As with many other fallacies, the problem with the definition of “circular reasoning” is that it is modelled on deductive reasoning, which provides a very crude and truncated conception of real-life reasoning (Hugo Mercier and Dan Sperber have a very nice and provocative chapter about this in their brilliant new book The Enigma of Reason). In a deductive model of justification, each step is either completely justified or not justified at all. Take the following triplet of propositions ‘If P then Q’, ‘If Q then R’, ‘If R then P’. In a deductive model, this is clearly circular. If these are the only premises you start with, neither P, Q nor R can be proven, at least deductively.

But the circle need not be completely closed. It is possible to start out with a very weak and provisional acceptance of P, and then to gradually raise you confidence through the other propositions (Q and R), thus bootstrapping your way out of the circularity. Here’s how philosopher F. John Clendinnen uses such virtuous circularity to Hume’s problem of induction: “induction itself, once accepted as a minimal principle, may be used to interpret the available evidence for or against the thesis that the world is the kind of place in which induction is likely to succeed” (Clendinnen 1989, full reference in our paper)

So what about the “straw man” fallacy? It’s obvious that straw-manning occurs in real life, but notice that straw man fallacy is not really a reasoning fallacy, but rather a violation of dialectical rules in a discussion. If you attack a straw man, you attack a position that was not being asserted by anyone, so even though your argument may be sound, it is irrelevant to the discussion at hand. And if you’re attributing that position to your interlocutor, you’re not making an error of reasoning, you’re just making a false claim.


Even so, you can apply a version of the Fallacy Fork here as well. A straw man fallacy cannot be distinguished on formal grounds, and the label itself, though certainly useful in a debate, provides little help in diagnosing them. It’s always disputable whether or not someone was really setting up a straw man, and false charges of straw-manning abound in real-life discussions (as I’m sure you will have noticed). There is no way to resolve the issue except by going back and looking at what exactly has been said. The label itself does not provide a diagnostic short-cut. Moreover, there are argumentation theorists who have convincingly argued that some “straw men” (depending on how you define the term) are acceptable moves in a debate, to resolve an ambiguity or sharpen a contentious point. There is an interesting paper on this by Aikin & Casey, which we summarized as follows:

“With regard to the ‘‘straw man’’ fallacy, Aikin and Casey have concluded that many forms of straw man reasoning may be acceptable moves to focus or redirect a discussion. Diagnosing the fallacy on formal grounds is impossible, because ‘‘there are formally similar maneuvers in dialogue that contribute positively to rational resolution of a dispute’’ (Aikin and Casey 2011: 104). If the move is fallacious at all, it is because of the dialectical and pragmatic context of the discussion. Lewinski (2011) reconstructs straw men reasoning as a harsh but reasonable strategy in informal and/or adversarial debates”

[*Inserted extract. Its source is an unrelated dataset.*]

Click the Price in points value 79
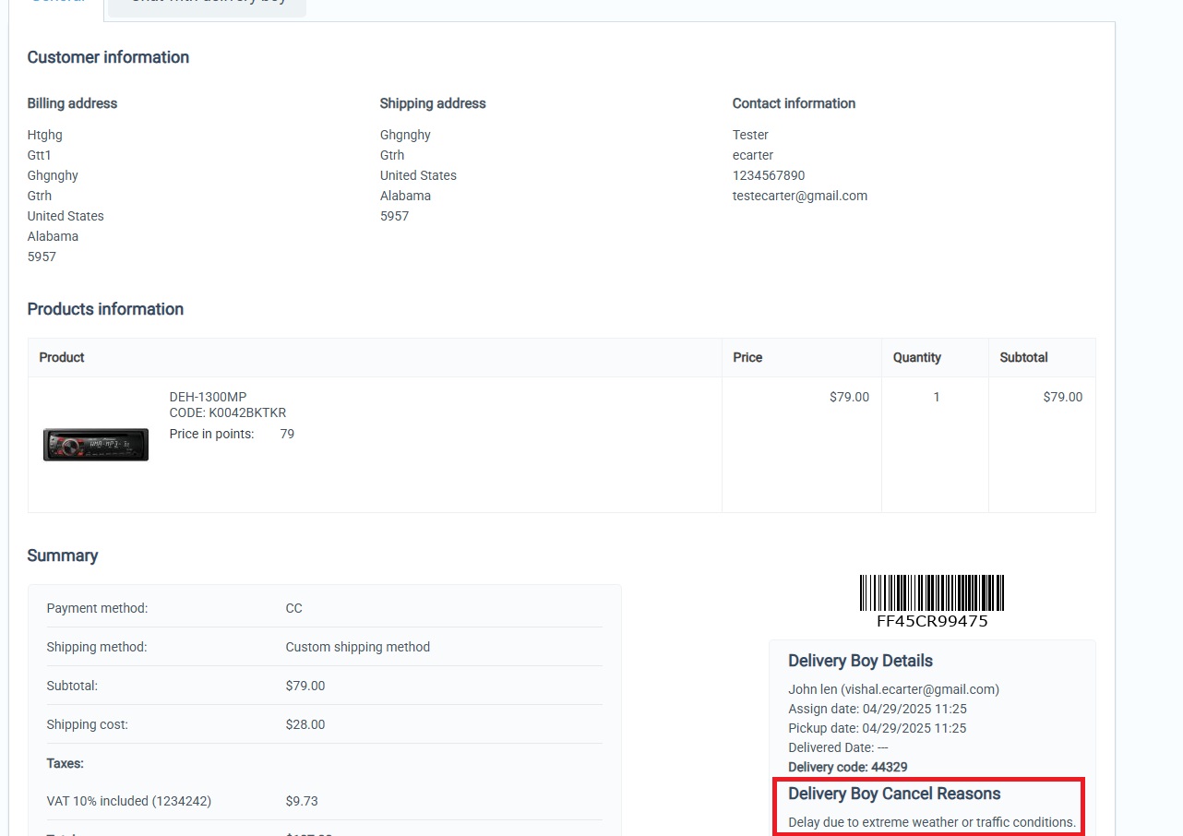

By the way, false accusations of straw-manning are often deemed “fallacious” in their own right. If you make a claim in a debate, and then cry “straw man” when you’re being challenged on that very claim, you’re “moving the goalposts”, or engaging in “plausible deniability”. There’s another name for this dialogical fallacy of denying (taking back) what you have previously asserted, but I forgot the label. Frankly, I don’t really care. As you can see, at some point you’re just throwing around labels, which is exactly our point of our paper.